[Entries on target coordinates]
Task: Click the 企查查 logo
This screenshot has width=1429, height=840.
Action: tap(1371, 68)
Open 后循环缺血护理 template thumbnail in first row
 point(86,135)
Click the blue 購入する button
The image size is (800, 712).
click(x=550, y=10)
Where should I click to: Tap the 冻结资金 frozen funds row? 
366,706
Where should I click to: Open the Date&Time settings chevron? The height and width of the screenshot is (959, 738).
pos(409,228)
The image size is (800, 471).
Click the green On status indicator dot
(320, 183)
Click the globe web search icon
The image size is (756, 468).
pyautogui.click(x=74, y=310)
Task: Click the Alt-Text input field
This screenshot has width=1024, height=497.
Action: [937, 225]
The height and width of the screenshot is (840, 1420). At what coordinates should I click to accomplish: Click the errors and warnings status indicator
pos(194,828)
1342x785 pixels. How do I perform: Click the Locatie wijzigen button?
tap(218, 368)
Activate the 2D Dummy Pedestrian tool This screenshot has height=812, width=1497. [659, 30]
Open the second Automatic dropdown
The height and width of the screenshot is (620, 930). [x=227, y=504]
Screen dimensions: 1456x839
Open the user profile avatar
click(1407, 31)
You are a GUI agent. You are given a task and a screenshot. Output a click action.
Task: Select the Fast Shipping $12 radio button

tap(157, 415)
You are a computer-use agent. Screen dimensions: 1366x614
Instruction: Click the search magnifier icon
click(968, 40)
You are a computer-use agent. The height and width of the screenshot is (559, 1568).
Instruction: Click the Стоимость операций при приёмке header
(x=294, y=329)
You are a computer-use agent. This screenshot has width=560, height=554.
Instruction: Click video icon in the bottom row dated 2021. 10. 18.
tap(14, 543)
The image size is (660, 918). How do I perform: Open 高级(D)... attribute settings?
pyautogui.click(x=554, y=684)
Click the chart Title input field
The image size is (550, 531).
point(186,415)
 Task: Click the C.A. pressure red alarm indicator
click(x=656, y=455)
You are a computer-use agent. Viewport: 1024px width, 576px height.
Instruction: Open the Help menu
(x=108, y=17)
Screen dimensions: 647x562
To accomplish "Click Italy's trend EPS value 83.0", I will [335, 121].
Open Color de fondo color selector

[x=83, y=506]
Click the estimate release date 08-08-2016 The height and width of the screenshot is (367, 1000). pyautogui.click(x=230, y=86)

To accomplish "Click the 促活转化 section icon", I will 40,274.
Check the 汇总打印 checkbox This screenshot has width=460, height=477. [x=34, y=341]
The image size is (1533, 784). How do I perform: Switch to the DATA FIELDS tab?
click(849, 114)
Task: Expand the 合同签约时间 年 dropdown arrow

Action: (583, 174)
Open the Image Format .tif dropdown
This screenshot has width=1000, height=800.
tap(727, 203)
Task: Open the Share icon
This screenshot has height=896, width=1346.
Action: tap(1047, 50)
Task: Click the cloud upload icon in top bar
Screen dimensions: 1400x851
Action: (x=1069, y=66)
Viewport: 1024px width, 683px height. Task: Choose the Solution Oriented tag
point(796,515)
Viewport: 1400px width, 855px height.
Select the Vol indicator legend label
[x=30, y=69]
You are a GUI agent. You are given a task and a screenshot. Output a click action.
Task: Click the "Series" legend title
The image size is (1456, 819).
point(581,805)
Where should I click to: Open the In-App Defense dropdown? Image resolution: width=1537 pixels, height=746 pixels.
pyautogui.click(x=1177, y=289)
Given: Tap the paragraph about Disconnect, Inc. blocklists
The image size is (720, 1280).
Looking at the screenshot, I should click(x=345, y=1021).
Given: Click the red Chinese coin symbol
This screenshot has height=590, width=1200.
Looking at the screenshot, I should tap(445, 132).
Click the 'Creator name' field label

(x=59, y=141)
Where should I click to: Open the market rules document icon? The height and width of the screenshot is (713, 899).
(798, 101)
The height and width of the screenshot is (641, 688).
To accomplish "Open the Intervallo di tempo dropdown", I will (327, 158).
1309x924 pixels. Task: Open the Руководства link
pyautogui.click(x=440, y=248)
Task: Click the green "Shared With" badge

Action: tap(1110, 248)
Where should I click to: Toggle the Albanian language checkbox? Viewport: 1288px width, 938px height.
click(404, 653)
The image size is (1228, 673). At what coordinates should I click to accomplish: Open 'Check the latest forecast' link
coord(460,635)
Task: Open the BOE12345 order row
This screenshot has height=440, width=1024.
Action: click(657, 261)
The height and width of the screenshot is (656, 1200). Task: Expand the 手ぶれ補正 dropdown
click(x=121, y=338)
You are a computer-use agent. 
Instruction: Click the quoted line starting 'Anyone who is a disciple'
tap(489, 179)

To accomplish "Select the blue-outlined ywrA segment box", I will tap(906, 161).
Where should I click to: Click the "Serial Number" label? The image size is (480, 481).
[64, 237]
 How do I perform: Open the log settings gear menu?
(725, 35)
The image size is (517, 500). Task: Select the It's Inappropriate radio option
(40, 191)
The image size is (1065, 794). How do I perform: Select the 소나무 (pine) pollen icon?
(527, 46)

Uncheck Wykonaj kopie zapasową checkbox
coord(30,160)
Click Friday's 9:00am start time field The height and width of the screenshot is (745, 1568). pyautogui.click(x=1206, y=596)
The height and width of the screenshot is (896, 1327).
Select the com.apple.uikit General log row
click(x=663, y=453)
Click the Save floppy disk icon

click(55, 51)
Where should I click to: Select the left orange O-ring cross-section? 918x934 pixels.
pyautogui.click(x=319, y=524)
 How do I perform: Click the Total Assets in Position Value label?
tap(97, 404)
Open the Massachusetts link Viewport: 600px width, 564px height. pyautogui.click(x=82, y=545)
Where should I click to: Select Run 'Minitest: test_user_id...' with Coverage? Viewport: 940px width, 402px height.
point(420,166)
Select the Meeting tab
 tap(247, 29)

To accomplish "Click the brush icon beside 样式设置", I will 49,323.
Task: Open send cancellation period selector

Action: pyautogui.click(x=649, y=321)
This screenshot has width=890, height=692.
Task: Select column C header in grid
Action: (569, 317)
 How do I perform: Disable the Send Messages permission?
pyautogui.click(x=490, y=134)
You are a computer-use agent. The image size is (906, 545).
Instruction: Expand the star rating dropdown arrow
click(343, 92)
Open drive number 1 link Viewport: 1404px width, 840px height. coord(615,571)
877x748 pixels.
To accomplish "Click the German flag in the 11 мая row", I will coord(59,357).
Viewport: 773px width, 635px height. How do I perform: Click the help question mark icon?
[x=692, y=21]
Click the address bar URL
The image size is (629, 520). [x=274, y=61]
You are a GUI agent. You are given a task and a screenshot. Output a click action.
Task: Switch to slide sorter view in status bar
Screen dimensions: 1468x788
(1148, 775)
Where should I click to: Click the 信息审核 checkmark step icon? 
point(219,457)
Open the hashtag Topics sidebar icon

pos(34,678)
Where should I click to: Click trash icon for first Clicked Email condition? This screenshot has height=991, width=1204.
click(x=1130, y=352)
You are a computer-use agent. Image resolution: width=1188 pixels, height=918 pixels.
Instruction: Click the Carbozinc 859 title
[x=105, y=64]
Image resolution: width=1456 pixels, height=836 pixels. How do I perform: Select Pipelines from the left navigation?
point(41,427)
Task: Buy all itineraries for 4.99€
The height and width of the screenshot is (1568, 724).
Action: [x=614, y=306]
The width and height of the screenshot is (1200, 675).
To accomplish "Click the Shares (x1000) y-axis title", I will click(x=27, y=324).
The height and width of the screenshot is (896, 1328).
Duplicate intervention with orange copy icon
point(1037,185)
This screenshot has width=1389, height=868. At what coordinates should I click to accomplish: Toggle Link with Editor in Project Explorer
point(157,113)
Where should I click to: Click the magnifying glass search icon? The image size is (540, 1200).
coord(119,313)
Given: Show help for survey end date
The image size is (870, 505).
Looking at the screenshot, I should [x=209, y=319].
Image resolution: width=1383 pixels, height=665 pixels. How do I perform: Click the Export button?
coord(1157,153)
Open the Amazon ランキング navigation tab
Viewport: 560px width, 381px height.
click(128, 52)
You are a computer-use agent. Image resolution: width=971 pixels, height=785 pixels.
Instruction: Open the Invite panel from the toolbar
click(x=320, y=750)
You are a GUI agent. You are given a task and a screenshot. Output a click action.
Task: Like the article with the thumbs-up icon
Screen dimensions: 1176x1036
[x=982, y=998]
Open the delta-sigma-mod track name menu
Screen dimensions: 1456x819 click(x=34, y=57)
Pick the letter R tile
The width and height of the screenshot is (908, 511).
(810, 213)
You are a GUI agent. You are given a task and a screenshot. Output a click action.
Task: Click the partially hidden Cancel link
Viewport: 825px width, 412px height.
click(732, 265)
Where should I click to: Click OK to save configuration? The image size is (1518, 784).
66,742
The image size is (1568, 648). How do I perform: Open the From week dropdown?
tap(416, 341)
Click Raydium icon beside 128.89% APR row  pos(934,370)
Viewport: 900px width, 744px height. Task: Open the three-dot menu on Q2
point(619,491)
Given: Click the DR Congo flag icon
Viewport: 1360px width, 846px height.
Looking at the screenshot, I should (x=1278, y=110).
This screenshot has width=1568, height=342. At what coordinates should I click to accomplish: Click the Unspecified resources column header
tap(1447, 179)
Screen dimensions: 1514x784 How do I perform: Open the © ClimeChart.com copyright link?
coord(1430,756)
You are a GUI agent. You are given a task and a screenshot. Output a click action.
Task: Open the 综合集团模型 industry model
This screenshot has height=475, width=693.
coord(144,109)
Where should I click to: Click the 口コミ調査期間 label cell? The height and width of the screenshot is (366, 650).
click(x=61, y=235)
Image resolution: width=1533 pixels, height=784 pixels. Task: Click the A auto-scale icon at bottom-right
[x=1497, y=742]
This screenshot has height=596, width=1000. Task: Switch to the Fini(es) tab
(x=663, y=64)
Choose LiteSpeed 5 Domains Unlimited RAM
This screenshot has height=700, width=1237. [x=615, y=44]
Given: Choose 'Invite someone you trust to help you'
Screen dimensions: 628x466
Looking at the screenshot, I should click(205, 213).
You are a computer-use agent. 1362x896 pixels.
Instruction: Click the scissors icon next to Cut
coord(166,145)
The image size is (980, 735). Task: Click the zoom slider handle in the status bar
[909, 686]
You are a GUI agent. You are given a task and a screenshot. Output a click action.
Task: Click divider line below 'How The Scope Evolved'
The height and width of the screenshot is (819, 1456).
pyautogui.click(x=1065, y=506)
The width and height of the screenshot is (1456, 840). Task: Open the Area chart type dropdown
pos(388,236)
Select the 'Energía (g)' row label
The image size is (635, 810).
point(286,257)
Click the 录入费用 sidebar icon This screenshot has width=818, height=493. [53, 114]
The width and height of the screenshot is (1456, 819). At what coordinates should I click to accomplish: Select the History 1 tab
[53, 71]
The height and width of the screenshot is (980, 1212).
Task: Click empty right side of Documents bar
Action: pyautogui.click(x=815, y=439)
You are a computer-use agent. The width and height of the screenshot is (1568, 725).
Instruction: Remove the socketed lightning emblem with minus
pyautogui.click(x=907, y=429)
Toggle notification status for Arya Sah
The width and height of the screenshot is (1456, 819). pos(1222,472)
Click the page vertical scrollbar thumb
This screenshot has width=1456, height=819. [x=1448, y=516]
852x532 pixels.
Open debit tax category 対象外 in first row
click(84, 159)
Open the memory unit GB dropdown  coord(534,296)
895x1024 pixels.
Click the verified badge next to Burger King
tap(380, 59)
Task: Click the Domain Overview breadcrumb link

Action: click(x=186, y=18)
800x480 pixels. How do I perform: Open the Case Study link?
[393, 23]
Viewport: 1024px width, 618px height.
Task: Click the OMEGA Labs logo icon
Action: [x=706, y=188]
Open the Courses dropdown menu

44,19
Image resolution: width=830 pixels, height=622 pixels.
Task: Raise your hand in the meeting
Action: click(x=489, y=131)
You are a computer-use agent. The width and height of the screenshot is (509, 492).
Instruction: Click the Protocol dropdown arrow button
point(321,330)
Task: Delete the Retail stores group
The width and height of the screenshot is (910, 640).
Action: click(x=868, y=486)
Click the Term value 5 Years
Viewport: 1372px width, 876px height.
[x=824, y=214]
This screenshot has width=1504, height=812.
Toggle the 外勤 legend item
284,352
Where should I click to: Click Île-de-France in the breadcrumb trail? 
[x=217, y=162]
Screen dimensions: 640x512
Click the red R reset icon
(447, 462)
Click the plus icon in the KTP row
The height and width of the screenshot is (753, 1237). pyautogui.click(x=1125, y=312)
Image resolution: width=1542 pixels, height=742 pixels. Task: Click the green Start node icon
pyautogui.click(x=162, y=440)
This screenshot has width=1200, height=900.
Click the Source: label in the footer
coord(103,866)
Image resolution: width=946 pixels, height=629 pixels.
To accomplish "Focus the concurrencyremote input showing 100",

TASK BRIEF:
Turn the part of the material that starts with the line containing "1342x785 pixels. How" and ends with the line containing "click(1407, 31)" into a numbered list, skipping any blank lines.

REPLY:
1. 1342x785 pixels. How do I perform: Click the Locatie wijzigen button?
2. tap(218, 368)
3. Activate the 2D Dummy Pedestrian tool This screenshot has height=812, width=1497. [659, 30]
4. Open the second Automatic dropdown
5. The height and width of the screenshot is (620, 930). [x=227, y=504]
6. Screen dimensions: 1456x839
7. Open the user profile avatar
8. click(1407, 31)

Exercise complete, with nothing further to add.